日本では電子契約やデジタル認証の普及により押印文化が縮小する一方、ブラジルでは「自分の名前が異国の文字になる」こと自体が新鮮な体験となる。特にタトゥー文化が広く浸透する若者層の間では、日本語文字が自己表現の一形態として評価され、カタカナハンコも「持ち歩ける日本文化」として受け入れられている。
開発プロセスでは、公式SNSを活用したユーザー参加型の手法を採用した。商品化を希望する名前をフォロワーに募り、要望の多いものから順次ラインアップに反映。発売前からコミュニティ内での期待感を高め、需要の可視化にもつなげた。発売後も、ギフトカードへの押印やイラストのサイン代わりに使うなど、新たな活用方法を継続的に発信し、日常生活への定着を図っている。
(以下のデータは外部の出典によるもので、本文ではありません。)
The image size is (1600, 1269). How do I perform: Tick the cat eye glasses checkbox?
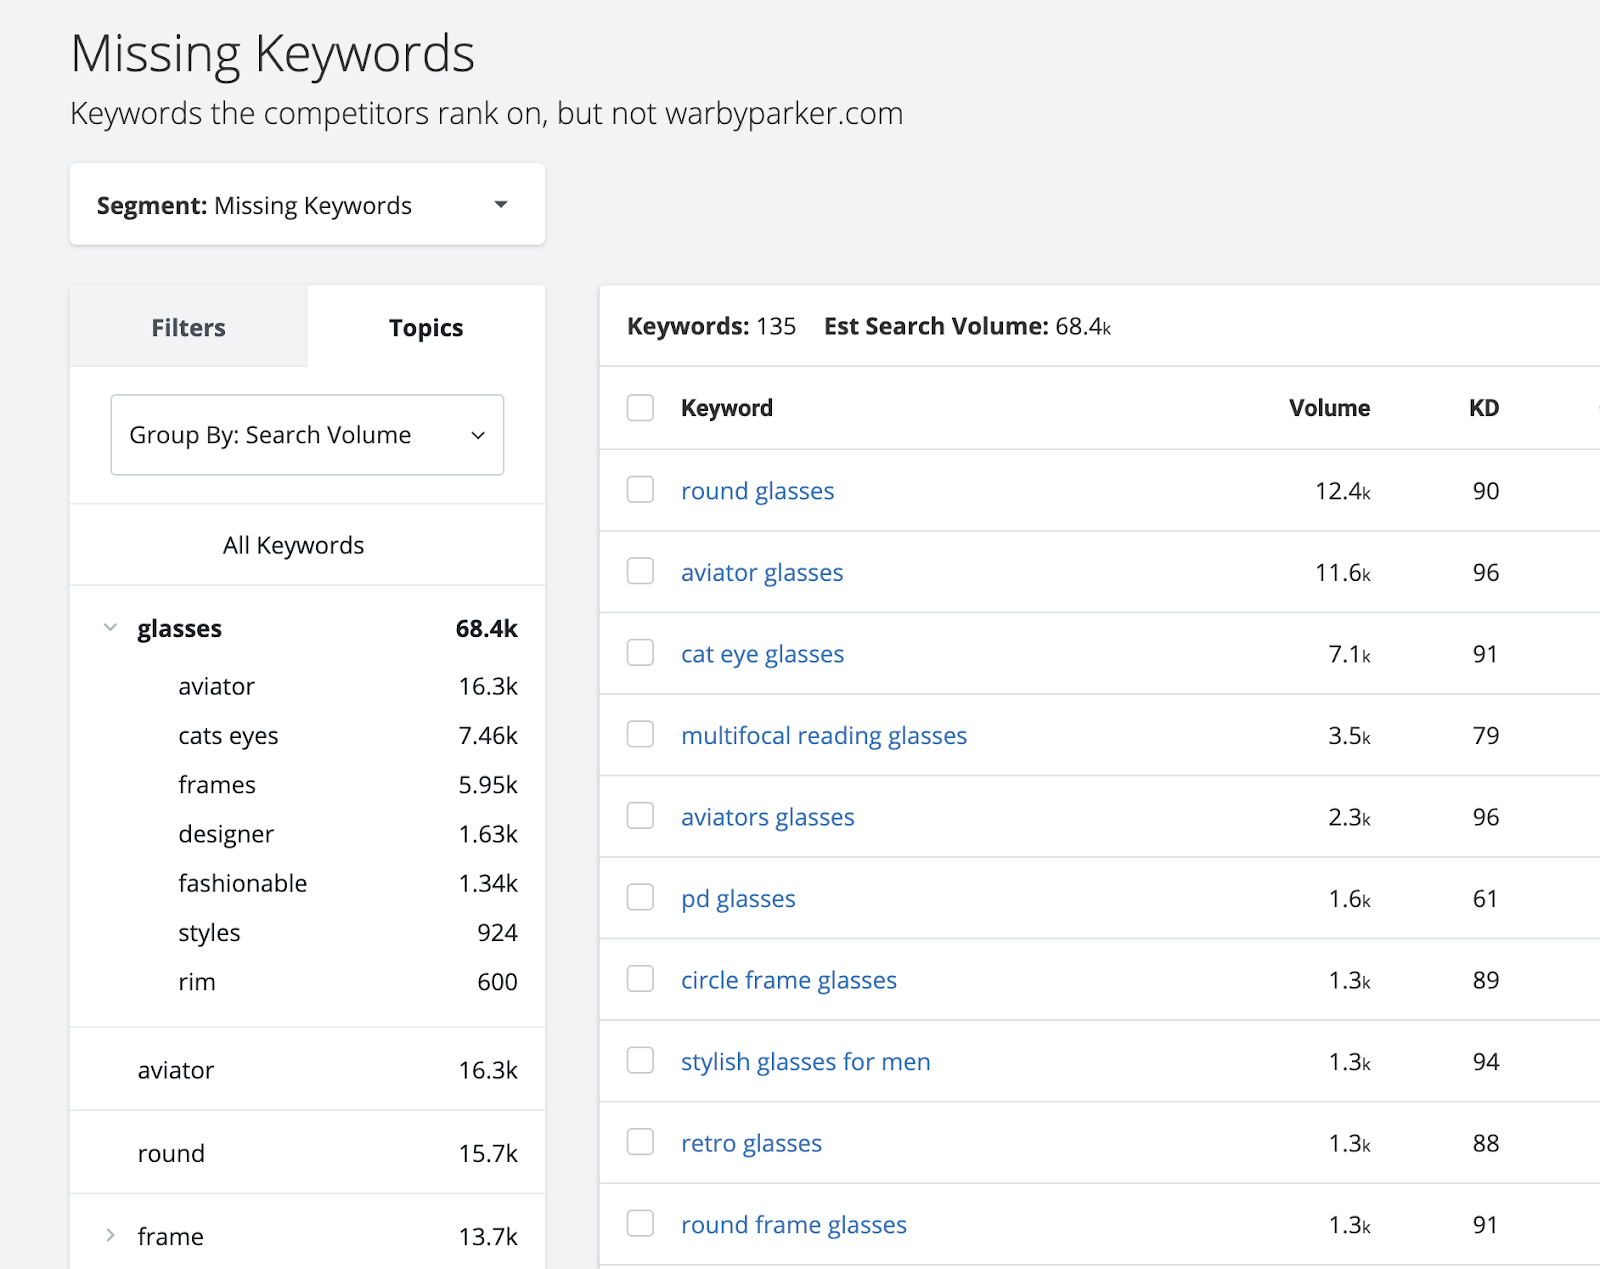point(640,653)
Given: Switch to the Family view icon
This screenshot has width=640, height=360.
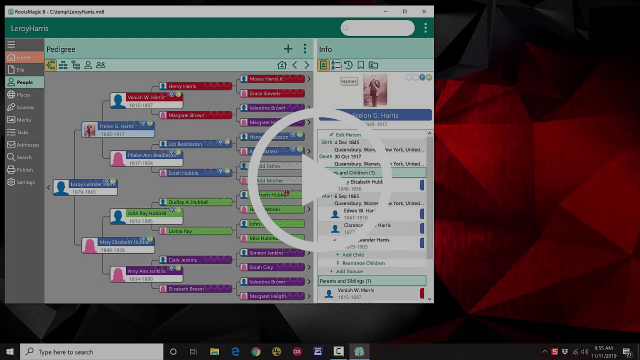Looking at the screenshot, I should point(63,65).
販売現場でも工夫を凝らす。扱う名前の種類が多いことから、欠品が目立つリスクを避けるため、あえて通常の棚陳列は行わず、レジカウンターで番号を指定して購入する方式を採用した。スタッフと顧客が会話を交わしながら商品を選ぶプロセスが、特別感のある購買体験を生み、店舗の「情緒的価値」を高めている。
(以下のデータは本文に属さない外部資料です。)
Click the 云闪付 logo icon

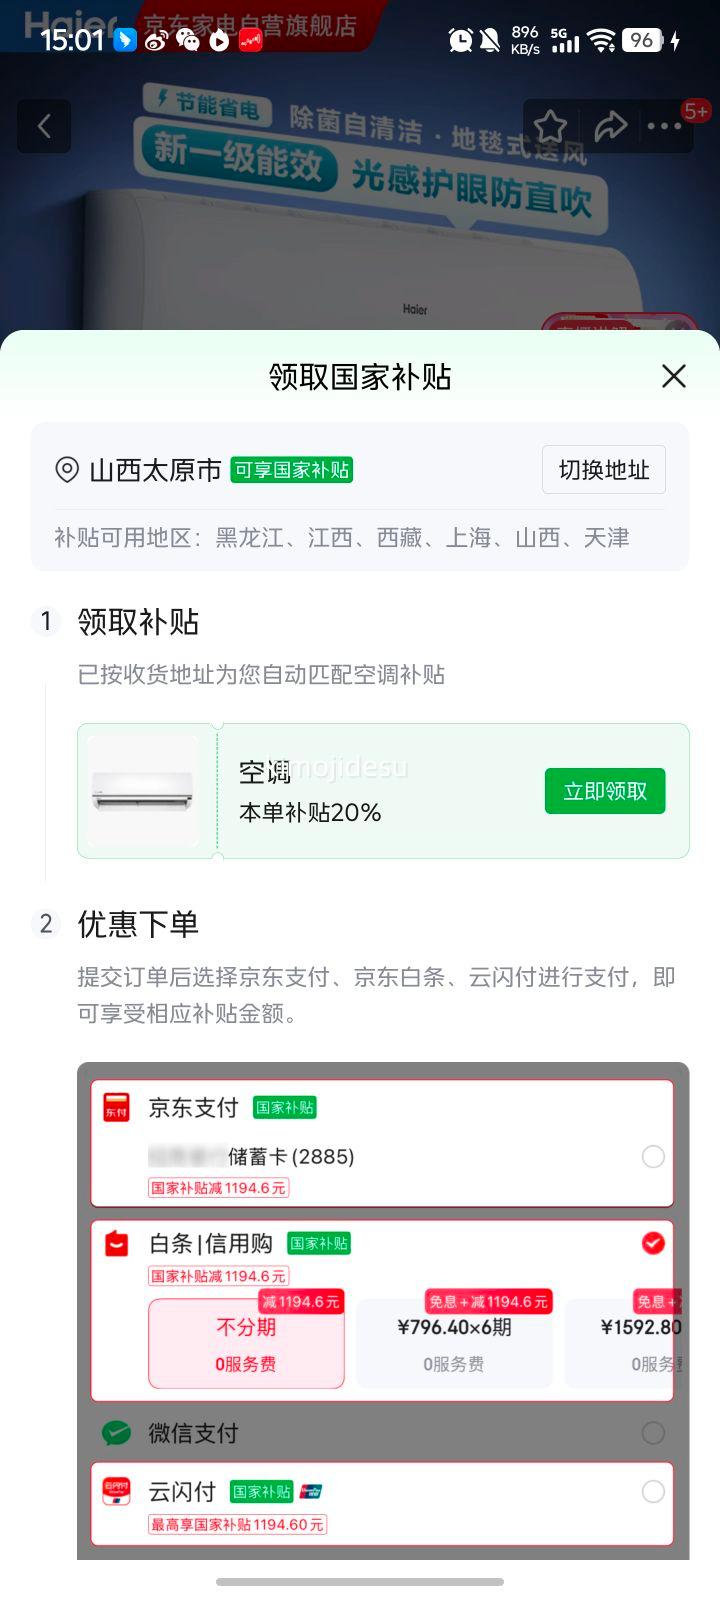pyautogui.click(x=117, y=1491)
現在は想定を上回る需要が続き、「自分の名前も追加してほしい」との要望が相次ぐ。今後は需要予測の精度向上や在庫管理の高度化に取り組むとともに、ビジネスシーンでの使用を想定した漢字ハンコの展開も検討する。文化的価値を軸にした商品開発を通じ、ダイソー・ブラジルは日伯間の新たな接点づくりを進めている。